Real-world adoption of prediction rules for AHF and other conditions treated in the ED is challenged by barriers such as time-pressured workflow, real-time data availability and quality. A solution would have considerable implications for implementing any clinical decision algorithm. The central objective of this grant is to develop a multilevel approach and the necessary statistical methods to close the gap in implementation of our AHF risk prediction tool, as a model for other automated risk prediction approaches within an electronic health records system.
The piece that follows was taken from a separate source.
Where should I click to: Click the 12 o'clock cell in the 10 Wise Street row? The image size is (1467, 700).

Through inter-disciplinary collaboration among ED physicians, biostatisticians, qualitative research experts, implementation scientists and bioinformaticians, we propose to rigorously develop and test a clinical decision support-based approach including 1) robust stakeholder engagement to participate in user-centered design and identify approaches to overcome barriers to implementation, 2) overcoming real-time data integration challenges through statistical methods, and 3) a detailed evaluation of effectiveness and implementation in multiple centers.
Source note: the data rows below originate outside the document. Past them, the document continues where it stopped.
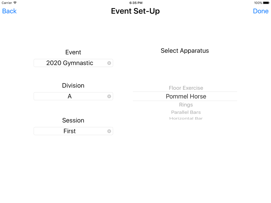
Task: Tap the 6:35 PM clock
Action: 136,3
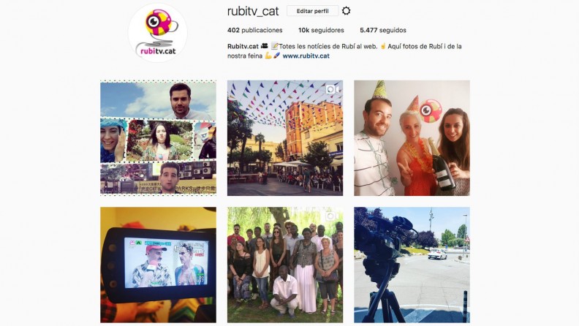579x326 pixels.
Task: Open the outdoor group photo post
Action: tap(284, 265)
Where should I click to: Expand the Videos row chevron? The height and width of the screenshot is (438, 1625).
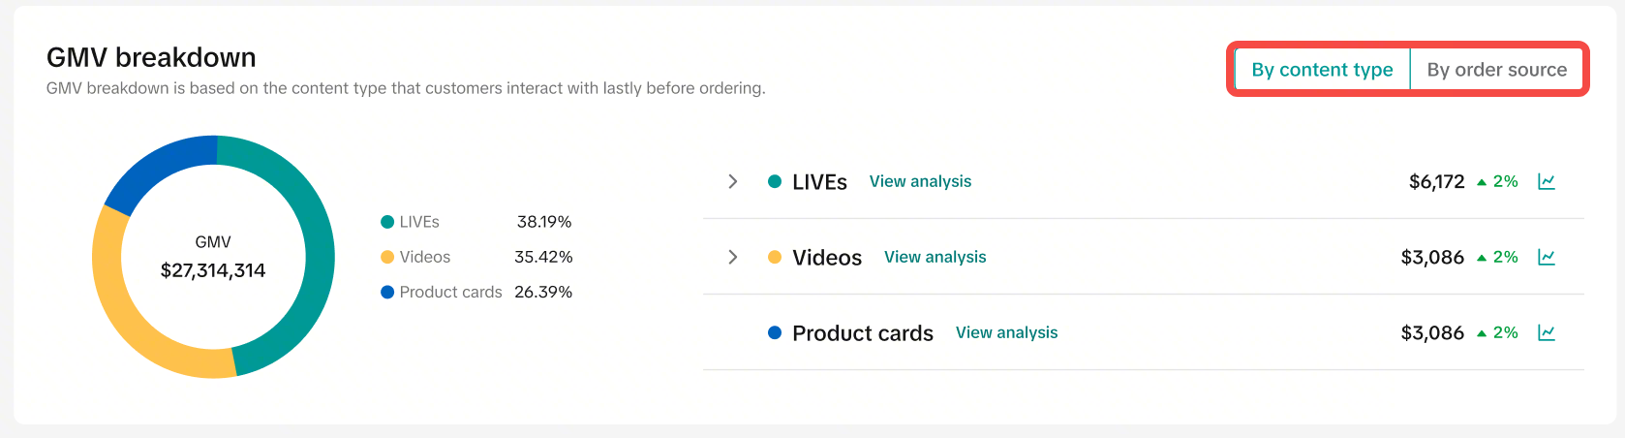(x=733, y=257)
Our proposal will have a broad impact on both acute care practice and risk model implementation by closing the gap between scientific discovery and health care delivery using risk prediction tools. Importantly, the methods developed here will generalize to other risk prediction tools and be readily translatable to other complex ED-based diseases such as pulmonary embolism, stroke, and COPD, thereby maximizing opportunity for impact both scientifically and on patient care.